_What is required:_
Your copy of the data below must be exact and must leave out all pictures.

Given records: Begin

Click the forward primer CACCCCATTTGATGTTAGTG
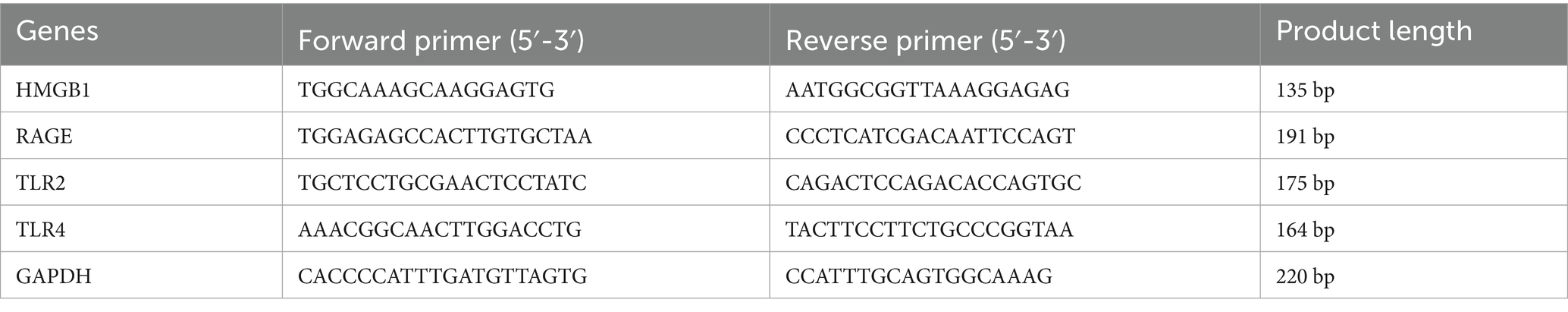 (x=443, y=276)
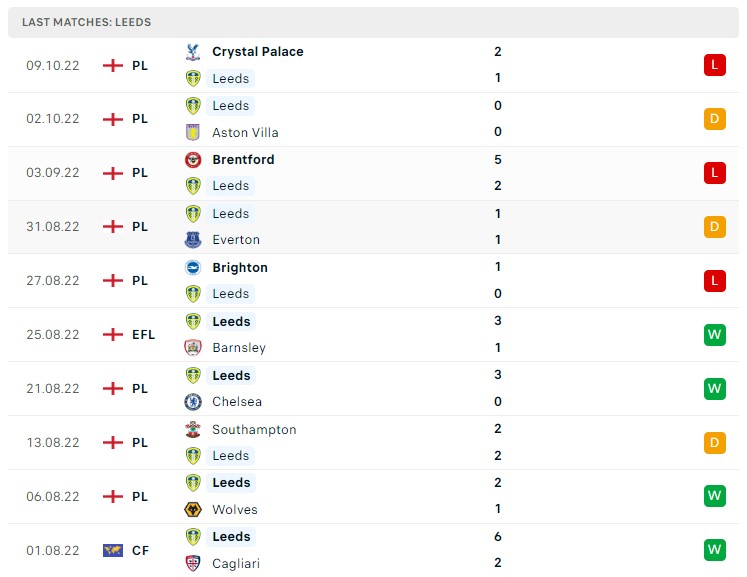Click the 09.10.22 match date
The image size is (747, 577).
point(53,65)
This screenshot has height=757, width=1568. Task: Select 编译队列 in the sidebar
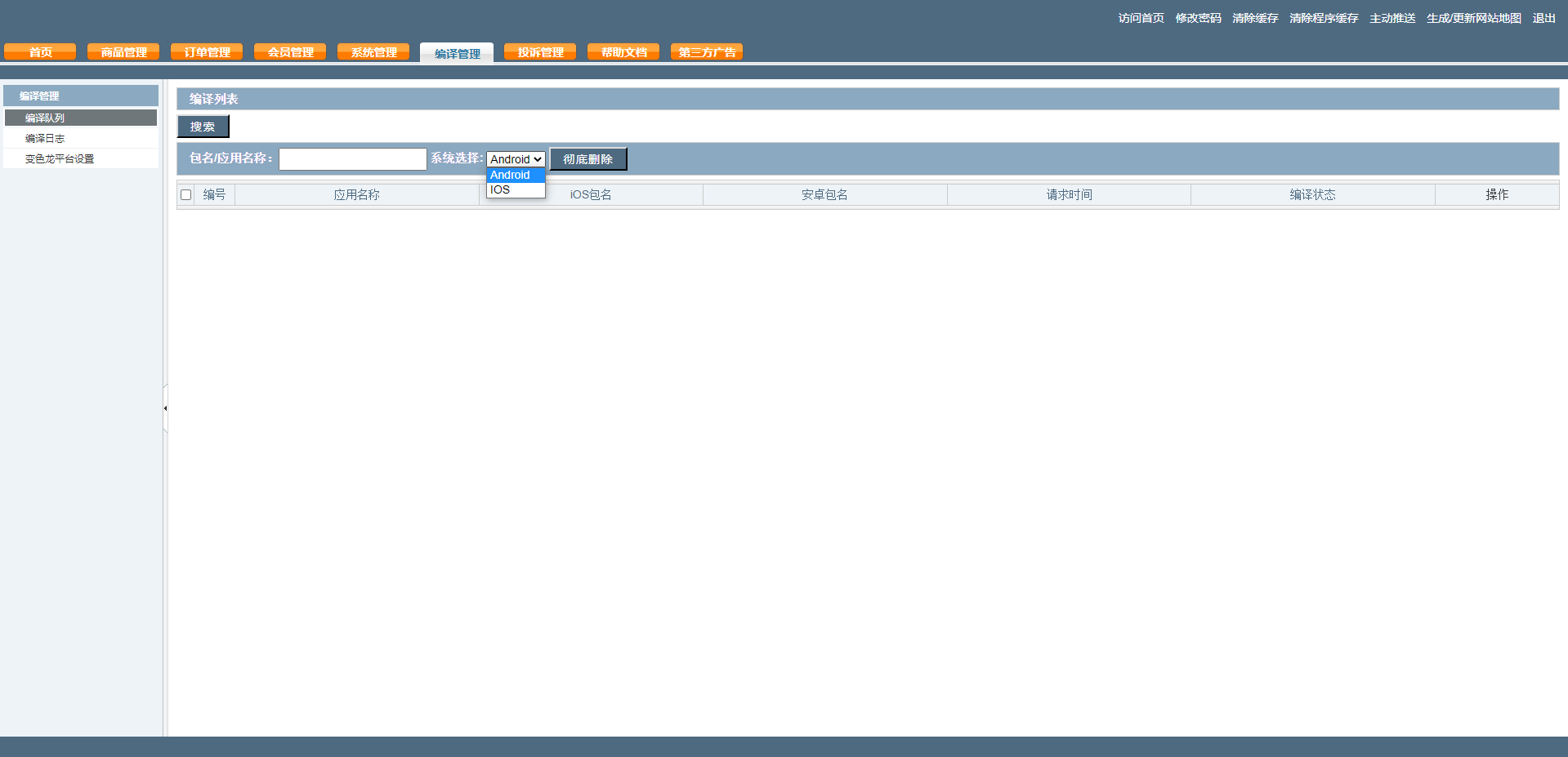coord(45,118)
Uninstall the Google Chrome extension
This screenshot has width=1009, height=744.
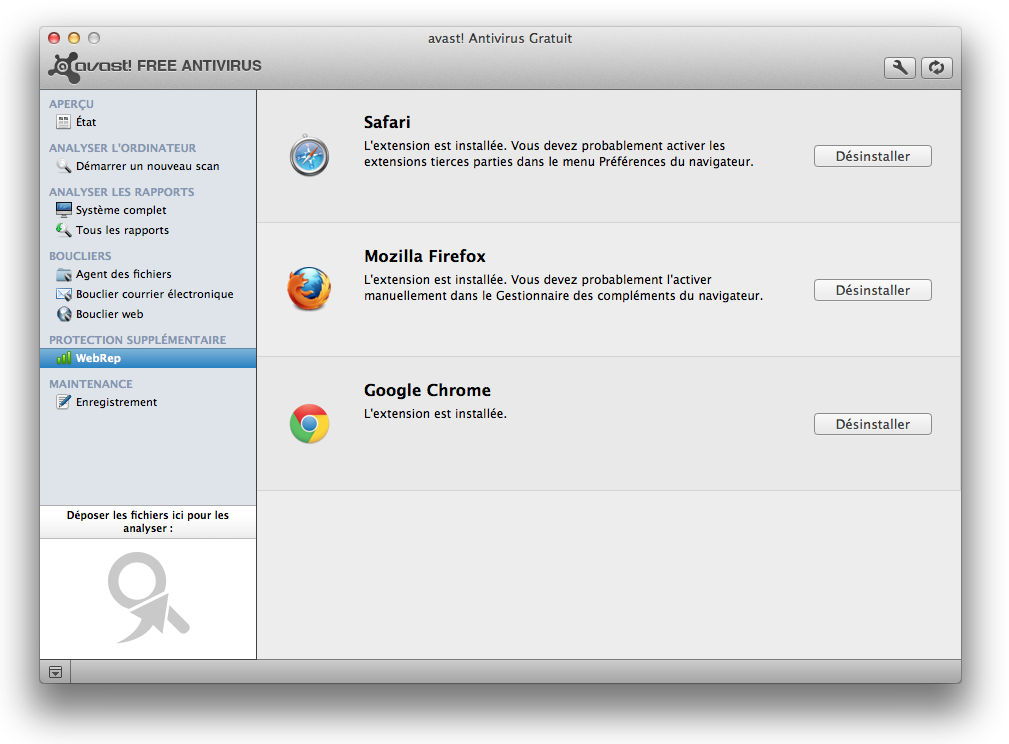872,424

Given records: End

_Exercise output:_
Click the forward primer CACCCCATTTGATGTTAGTG
 (x=443, y=276)
Click the 09.10.22 match date
The image size is (747, 577).
point(53,65)
This screenshot has height=757, width=1568. Task: Select 编译队列 in the sidebar
coord(45,118)
Uninstall the Google Chrome extension
This screenshot has width=1009, height=744.
872,424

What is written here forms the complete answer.